● Material supplied
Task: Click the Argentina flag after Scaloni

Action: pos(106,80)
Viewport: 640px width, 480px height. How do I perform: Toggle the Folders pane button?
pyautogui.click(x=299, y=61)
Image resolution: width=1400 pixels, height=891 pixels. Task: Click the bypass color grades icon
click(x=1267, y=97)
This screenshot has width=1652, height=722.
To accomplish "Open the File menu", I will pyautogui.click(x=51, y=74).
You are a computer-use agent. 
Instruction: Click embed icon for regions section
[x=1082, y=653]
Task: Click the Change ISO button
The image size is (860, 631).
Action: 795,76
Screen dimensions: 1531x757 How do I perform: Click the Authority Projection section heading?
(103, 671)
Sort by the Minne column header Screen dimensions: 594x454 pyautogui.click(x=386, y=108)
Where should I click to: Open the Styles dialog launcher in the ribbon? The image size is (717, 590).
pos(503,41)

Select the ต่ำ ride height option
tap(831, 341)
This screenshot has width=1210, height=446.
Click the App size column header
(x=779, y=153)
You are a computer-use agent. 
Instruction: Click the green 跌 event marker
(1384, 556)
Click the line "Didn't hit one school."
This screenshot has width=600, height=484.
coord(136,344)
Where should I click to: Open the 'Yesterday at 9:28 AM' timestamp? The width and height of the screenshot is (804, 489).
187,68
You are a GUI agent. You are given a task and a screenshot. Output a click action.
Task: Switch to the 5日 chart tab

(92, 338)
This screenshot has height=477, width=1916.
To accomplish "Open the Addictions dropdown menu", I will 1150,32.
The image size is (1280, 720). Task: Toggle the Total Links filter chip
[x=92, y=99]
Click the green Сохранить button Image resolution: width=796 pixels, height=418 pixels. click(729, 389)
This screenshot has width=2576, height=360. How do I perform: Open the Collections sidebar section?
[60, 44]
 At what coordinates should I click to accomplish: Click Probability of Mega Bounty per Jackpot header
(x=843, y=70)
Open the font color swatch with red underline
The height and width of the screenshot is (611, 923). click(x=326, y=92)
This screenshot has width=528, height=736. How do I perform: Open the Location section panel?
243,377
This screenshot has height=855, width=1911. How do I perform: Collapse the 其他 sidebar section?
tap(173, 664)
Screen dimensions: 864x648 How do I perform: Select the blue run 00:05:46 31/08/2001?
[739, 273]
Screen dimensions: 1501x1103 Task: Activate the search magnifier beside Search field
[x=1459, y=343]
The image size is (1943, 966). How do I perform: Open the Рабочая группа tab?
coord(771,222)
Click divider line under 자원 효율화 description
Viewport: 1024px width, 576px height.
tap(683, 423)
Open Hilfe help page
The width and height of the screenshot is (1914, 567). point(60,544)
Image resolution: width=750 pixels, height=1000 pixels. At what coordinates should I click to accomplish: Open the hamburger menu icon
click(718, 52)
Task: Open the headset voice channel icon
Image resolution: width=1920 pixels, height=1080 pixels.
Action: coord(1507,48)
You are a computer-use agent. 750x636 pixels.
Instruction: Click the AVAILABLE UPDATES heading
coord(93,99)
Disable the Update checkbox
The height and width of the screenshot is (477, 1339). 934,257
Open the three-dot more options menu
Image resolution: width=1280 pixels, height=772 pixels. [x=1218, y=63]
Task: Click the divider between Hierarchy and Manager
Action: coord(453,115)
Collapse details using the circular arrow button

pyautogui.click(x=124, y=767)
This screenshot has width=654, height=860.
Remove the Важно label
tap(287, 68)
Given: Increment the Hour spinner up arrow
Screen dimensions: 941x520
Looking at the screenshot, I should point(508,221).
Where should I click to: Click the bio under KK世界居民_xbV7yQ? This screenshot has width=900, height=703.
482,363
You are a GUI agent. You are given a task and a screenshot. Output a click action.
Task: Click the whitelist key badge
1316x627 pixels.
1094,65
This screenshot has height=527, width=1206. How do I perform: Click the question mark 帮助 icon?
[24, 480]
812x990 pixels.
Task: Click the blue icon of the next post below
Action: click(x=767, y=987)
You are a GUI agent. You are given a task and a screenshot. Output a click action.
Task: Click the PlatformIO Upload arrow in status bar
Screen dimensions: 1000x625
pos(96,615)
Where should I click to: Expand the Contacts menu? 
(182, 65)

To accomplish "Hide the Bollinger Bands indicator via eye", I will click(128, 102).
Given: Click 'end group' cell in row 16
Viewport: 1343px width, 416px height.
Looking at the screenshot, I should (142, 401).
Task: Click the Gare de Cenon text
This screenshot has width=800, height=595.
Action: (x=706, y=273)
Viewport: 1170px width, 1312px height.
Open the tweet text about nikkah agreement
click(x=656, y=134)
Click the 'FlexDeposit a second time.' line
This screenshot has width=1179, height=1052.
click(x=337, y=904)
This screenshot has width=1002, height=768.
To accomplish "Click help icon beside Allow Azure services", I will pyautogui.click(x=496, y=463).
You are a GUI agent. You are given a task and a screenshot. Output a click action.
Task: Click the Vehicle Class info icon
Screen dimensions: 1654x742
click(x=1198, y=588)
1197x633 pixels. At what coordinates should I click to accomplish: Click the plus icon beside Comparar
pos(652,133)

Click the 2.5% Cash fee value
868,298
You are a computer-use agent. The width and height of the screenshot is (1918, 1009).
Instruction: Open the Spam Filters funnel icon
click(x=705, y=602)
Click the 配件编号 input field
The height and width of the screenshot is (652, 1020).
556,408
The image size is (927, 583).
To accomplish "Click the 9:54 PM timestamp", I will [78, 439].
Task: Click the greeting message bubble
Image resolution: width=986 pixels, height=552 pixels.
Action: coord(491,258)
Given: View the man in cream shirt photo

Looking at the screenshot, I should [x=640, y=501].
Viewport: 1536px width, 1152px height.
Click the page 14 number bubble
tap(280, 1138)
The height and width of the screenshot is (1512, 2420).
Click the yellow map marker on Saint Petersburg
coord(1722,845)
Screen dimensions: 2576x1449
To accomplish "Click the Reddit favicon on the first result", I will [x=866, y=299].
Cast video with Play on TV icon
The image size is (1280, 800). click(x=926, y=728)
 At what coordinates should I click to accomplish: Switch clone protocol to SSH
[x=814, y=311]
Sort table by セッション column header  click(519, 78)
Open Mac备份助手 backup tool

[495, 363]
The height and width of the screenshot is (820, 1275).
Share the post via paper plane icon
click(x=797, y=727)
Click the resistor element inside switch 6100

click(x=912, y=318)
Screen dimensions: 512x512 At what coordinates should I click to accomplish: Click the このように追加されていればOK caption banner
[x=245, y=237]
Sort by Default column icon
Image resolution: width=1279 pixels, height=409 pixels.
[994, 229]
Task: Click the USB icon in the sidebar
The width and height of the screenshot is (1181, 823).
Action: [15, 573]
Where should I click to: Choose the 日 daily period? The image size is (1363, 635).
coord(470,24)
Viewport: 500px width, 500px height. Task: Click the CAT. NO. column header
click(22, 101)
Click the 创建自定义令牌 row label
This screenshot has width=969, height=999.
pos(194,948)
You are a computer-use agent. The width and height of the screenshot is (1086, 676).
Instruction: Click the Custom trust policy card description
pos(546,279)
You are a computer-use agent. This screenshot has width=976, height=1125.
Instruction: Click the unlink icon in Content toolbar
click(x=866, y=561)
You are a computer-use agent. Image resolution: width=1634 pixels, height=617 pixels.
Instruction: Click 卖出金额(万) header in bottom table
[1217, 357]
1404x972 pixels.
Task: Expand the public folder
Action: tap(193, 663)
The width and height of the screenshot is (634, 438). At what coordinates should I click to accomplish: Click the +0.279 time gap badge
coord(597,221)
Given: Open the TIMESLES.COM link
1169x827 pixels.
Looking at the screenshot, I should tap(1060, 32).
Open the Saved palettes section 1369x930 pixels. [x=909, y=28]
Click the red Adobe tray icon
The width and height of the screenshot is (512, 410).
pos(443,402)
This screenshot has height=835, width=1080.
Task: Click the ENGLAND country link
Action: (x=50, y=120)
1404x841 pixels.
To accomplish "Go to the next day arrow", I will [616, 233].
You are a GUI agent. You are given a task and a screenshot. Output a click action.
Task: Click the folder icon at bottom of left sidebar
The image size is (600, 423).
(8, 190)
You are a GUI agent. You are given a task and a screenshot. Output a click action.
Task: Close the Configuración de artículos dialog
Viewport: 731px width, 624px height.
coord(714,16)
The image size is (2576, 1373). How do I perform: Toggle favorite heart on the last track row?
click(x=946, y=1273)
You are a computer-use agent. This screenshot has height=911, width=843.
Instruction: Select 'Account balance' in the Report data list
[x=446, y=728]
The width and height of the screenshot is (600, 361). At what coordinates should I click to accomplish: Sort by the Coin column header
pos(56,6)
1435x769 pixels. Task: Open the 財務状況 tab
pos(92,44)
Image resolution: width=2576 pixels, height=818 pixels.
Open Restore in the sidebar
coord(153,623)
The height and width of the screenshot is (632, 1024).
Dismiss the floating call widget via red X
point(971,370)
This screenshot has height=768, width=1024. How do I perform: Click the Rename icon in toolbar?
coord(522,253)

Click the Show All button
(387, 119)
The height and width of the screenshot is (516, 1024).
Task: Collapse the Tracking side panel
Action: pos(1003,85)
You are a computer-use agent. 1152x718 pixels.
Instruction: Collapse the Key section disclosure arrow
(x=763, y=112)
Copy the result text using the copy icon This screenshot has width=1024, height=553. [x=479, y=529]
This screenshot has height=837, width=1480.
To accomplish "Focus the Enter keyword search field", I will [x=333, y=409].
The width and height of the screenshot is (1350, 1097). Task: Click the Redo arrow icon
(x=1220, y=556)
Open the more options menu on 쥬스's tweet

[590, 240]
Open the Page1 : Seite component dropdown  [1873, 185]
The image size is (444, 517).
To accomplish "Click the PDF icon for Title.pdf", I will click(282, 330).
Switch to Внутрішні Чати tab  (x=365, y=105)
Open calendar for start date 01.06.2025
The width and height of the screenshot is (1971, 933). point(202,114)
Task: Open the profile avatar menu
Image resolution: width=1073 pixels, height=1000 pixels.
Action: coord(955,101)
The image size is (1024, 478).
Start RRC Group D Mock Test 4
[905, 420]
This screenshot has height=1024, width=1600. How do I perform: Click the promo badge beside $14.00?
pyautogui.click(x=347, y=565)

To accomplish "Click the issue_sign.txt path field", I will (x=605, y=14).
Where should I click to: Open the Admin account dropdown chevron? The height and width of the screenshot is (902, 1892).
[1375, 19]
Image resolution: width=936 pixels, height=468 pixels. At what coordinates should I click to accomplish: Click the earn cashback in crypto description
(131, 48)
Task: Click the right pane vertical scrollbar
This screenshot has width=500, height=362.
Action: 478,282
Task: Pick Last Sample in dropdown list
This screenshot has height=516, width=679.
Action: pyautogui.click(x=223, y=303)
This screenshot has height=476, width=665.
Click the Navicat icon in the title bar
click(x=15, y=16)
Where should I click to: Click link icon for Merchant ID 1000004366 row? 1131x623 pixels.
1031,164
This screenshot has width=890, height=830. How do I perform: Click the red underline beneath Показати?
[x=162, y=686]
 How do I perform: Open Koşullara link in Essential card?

● Exercise directions
Isolate each line of the listing above that includes "result". Copy it.

● Solution to the problem
To accomplish "Click the Reddit favicon on the first result", I will [x=866, y=299].
Copy the result text using the copy icon This screenshot has width=1024, height=553. [x=479, y=529]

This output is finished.